■ Stated task a
Copy the rows word for word, from the line containing "Click the pink heart icon" through the last row, and leave the pictures out.

Perhaps the most poignant echo of the Spanish Exhibition, however, is that recorded almost exactly a year after the closure of the original, in the small Surrey village of Godstone. A correspondent to the Surrey Mirror noted with horror that:

The tranquillity of this little village has been disturbed of late by a hideous noise proceeding from the yard of a public-house in the main street. A show, which is known as “The Spanish Exhibition,” and which itinerates the country, has halted in this village. The exhibition represents the portraying of Spanish bull-fights, and beyond amusing a few children, is considered a nuisance (Surrey Mirror, 18 Oct. 1890: 7).

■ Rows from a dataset
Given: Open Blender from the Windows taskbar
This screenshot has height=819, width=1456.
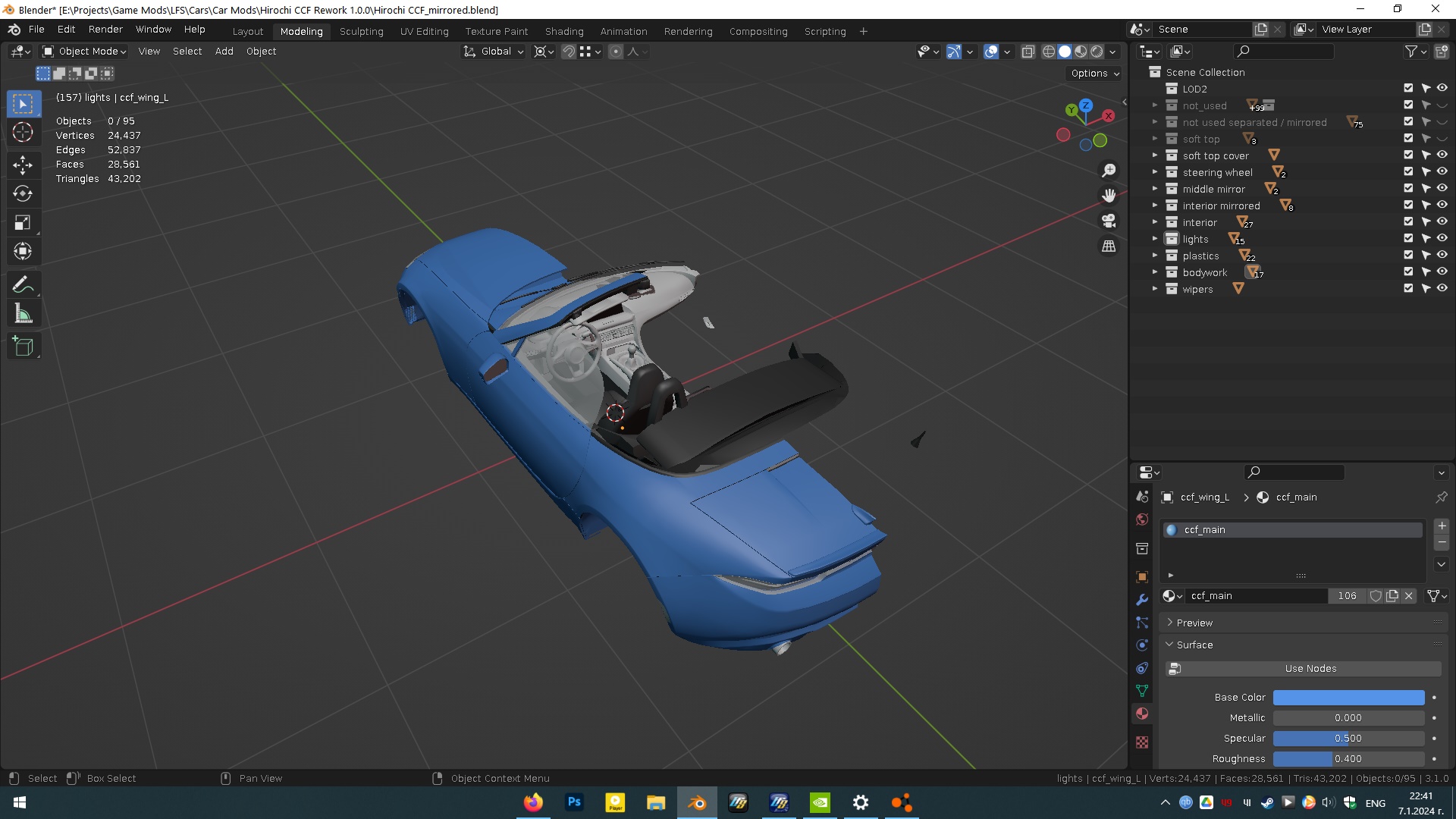Looking at the screenshot, I should (x=696, y=802).
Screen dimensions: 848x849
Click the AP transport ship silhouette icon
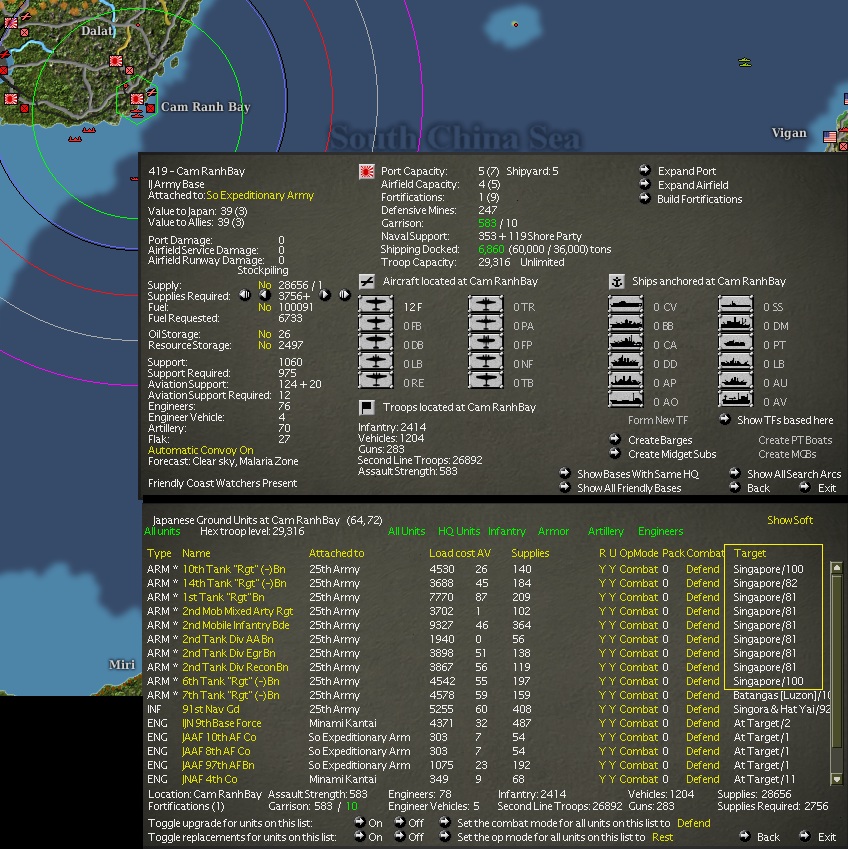626,382
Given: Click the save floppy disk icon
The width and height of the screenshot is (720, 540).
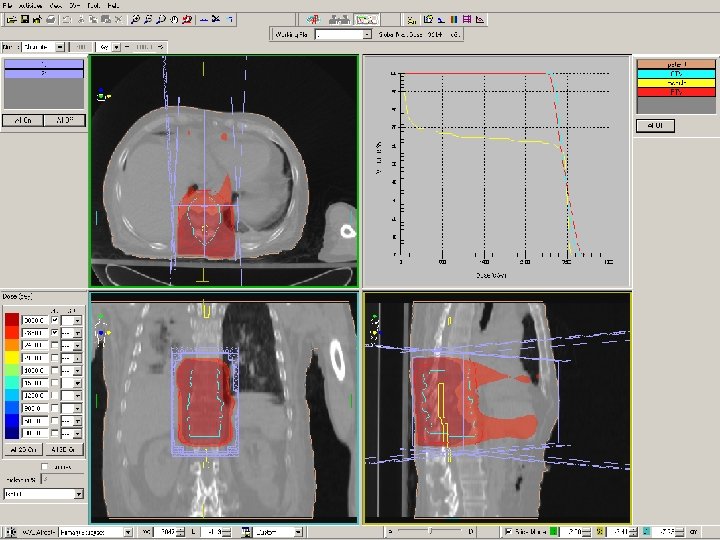Looking at the screenshot, I should click(x=25, y=19).
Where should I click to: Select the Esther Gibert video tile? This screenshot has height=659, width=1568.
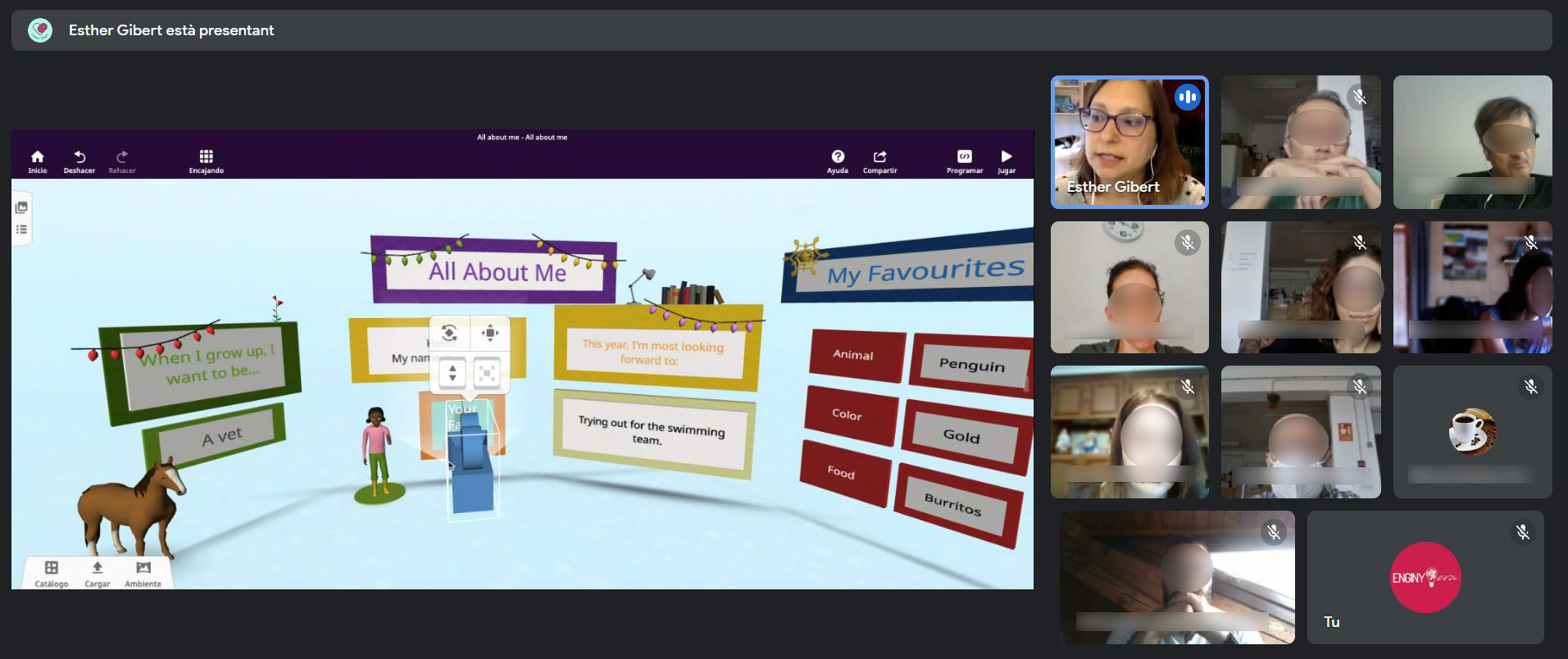(x=1129, y=142)
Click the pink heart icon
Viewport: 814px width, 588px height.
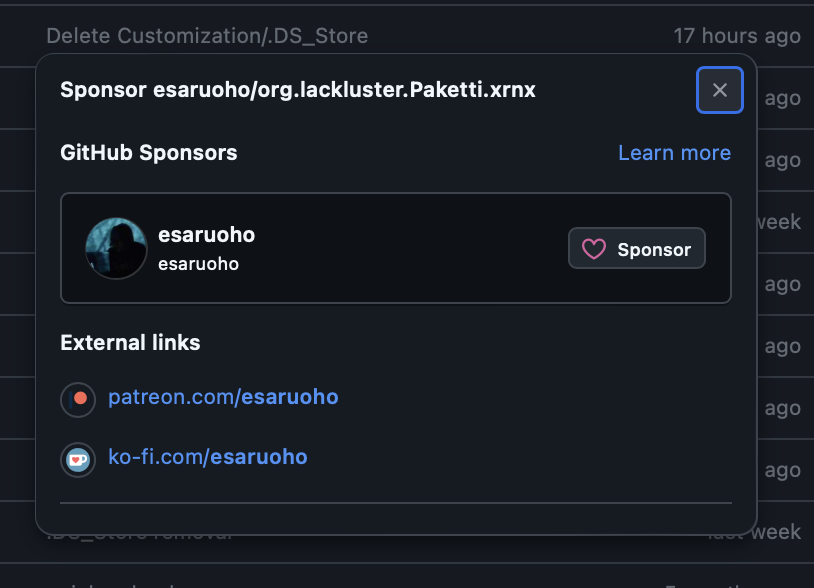pyautogui.click(x=594, y=249)
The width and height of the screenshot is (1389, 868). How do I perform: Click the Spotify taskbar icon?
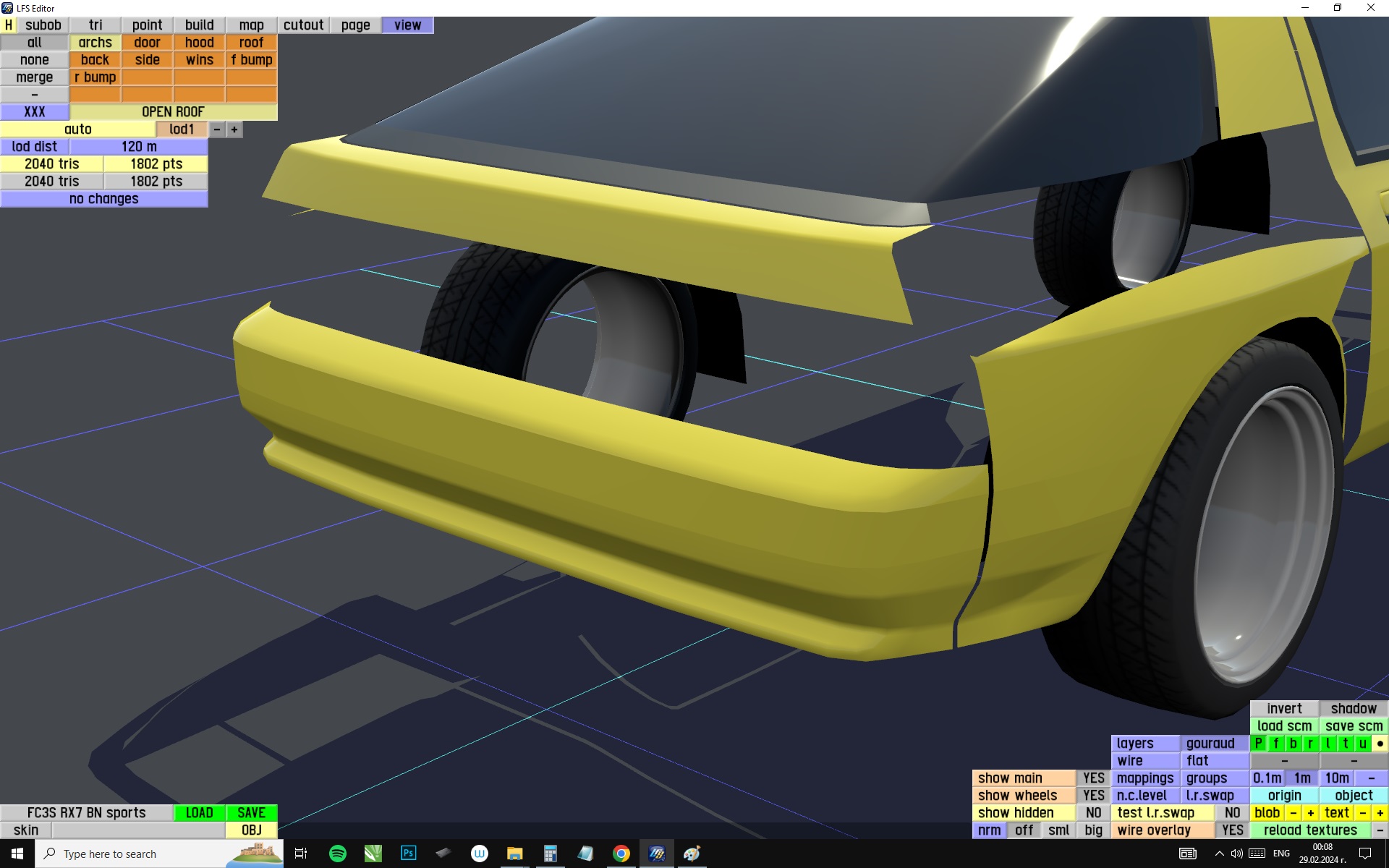point(337,854)
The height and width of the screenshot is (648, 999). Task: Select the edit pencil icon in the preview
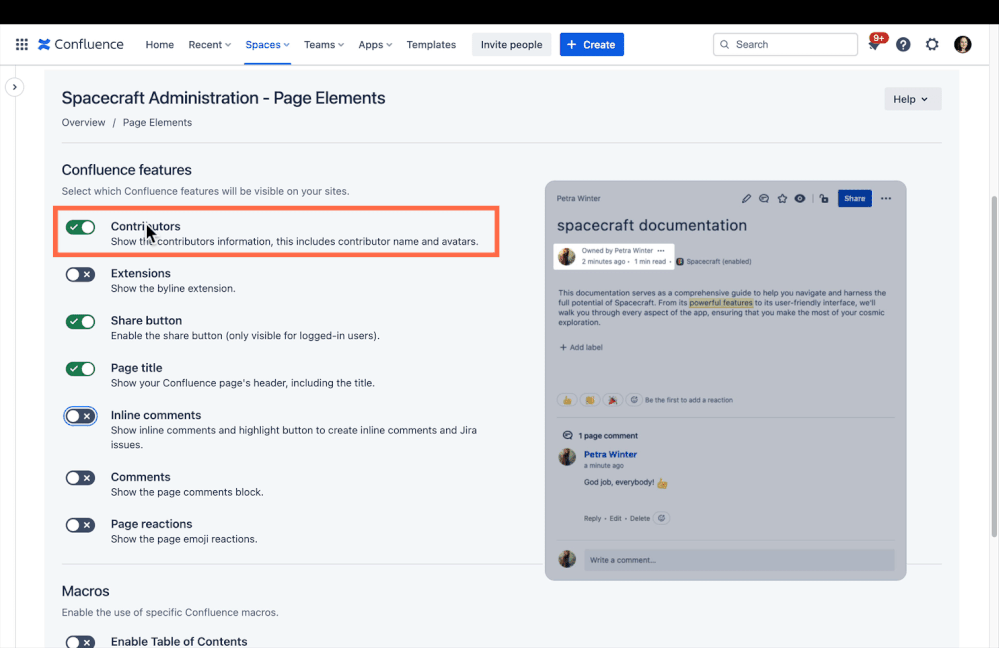click(x=747, y=198)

■ Stated task b
Continue the passage about the Spanish Exhibition from its last sentence.

■ Final answer a
Click the pink heart icon
Viewport: 814px width, 588px height.
pyautogui.click(x=594, y=249)
The width and height of the screenshot is (1389, 868). How do I perform: Click the Spotify taskbar icon?
point(337,854)
The height and width of the screenshot is (648, 999). Task: Select the edit pencil icon in the preview
click(x=747, y=198)

■ Final answer b
It is ironic that this touring show, while using the name of the Spanish Exhibition, picked up on the one thing – bullfights – that the original was unable to include. Did it bring a flavour of Spain to audiences keen for their own glimpse of last year’s big news, or was it just an attempt to make money out of a drink and a bit of a fight? Either way, it shows us that even a year after closing, the Spanish Exhibition still had its place – a controversial, debased place, for sure, but a place nonetheless – in the British public imagination.


Notes

* Edward Newton, age 45, and Edith Lucy [sic] Pearman, age 23, married by licence at St Mary’s Church in Wimbledon on 29th September, 1898.

**My investigations have turned up nothing, but surely some G&S scholar, somewhere, has looked into this.